State and parameter estimation of the heat shock response system using Kalman and particle filters

Motivation: Traditional models of systems biology describe dynamic biological phenomena as solutions to ordinary differential equations, which, when parameters in them are set to correct values, faithfully mimic observations. Often parameter values are tweaked by hand until desired results are achieved, or computed from biochemical experiments carried out in vitro. Of interest in this article, is the use of probabilistic modelling tools with which parameters and unobserved variables, modelled as hidden states, can be estimated from limited noisy observations of parts of a dynamical system. Results: Here we focus on sequential filtering methods and take a detailed look at the capabilities of three members of this family: (i) extended Kalman filter (EKF), (ii) unscented Kalman filter (UKF) and (iii) the particle filter, in estimating parameters and unobserved states of cellular response to sudden temperature elevation of the bacterium Escherichia coli.
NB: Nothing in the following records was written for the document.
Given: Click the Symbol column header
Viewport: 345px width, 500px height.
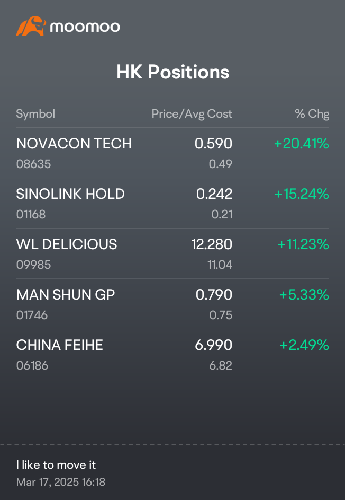Looking at the screenshot, I should pyautogui.click(x=35, y=114).
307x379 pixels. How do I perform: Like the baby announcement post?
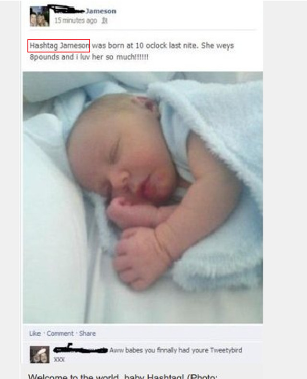pyautogui.click(x=35, y=333)
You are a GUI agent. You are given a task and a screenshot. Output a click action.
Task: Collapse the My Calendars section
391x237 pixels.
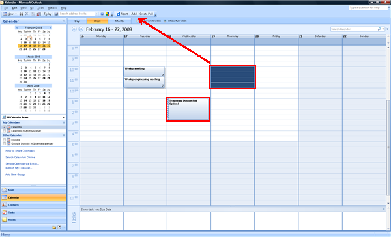pos(64,122)
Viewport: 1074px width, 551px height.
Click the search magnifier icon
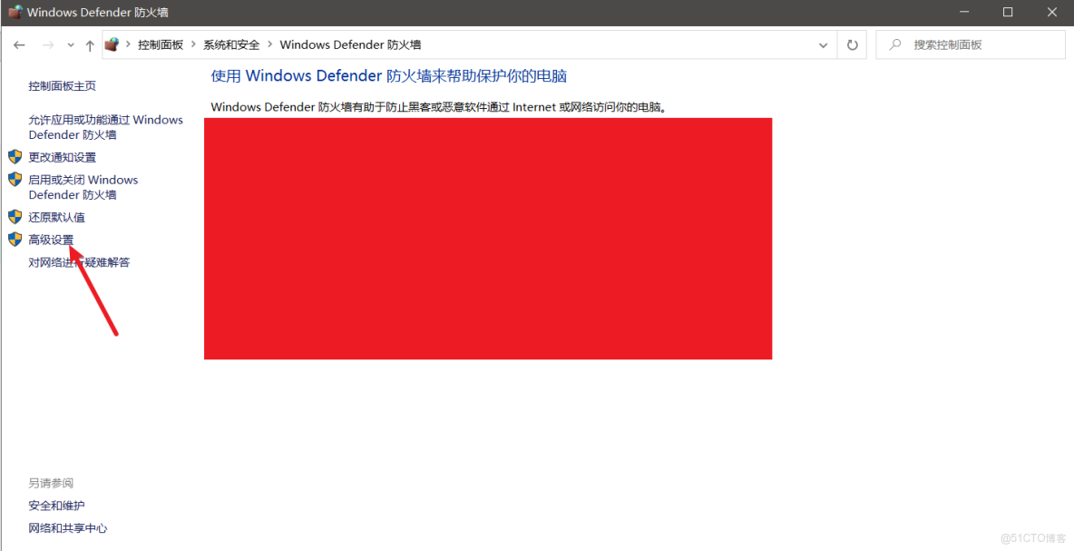893,44

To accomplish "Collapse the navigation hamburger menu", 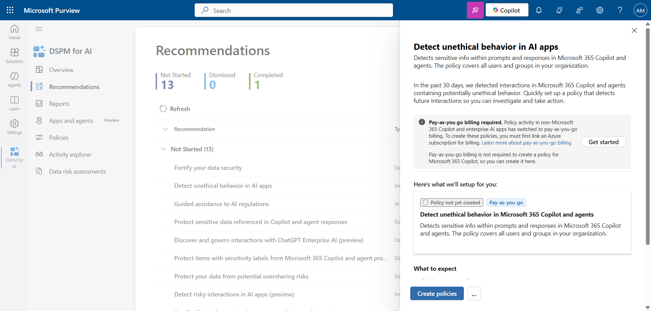I will [39, 29].
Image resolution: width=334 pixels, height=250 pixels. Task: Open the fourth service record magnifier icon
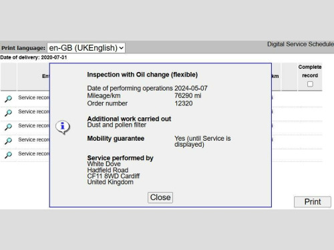[9, 141]
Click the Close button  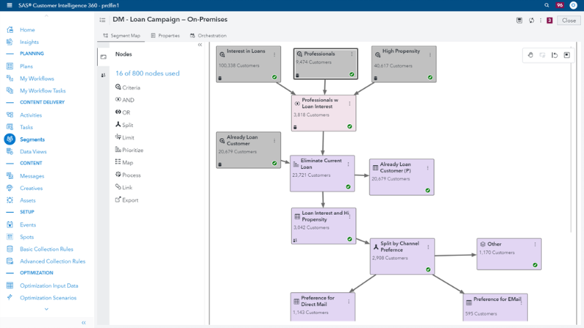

While previous literature has studied this system with the EKF, we show that parameter estimation is only possible with this method when the initial guesses are sufficiently close to the true values. The same turns out to be true for the UKF. In this thorough empirical exploration, we show that the non-parametric method of particle filtering is able to reliably estimate parameters and states, converging from initial distributions relatively far away from the underlying true values.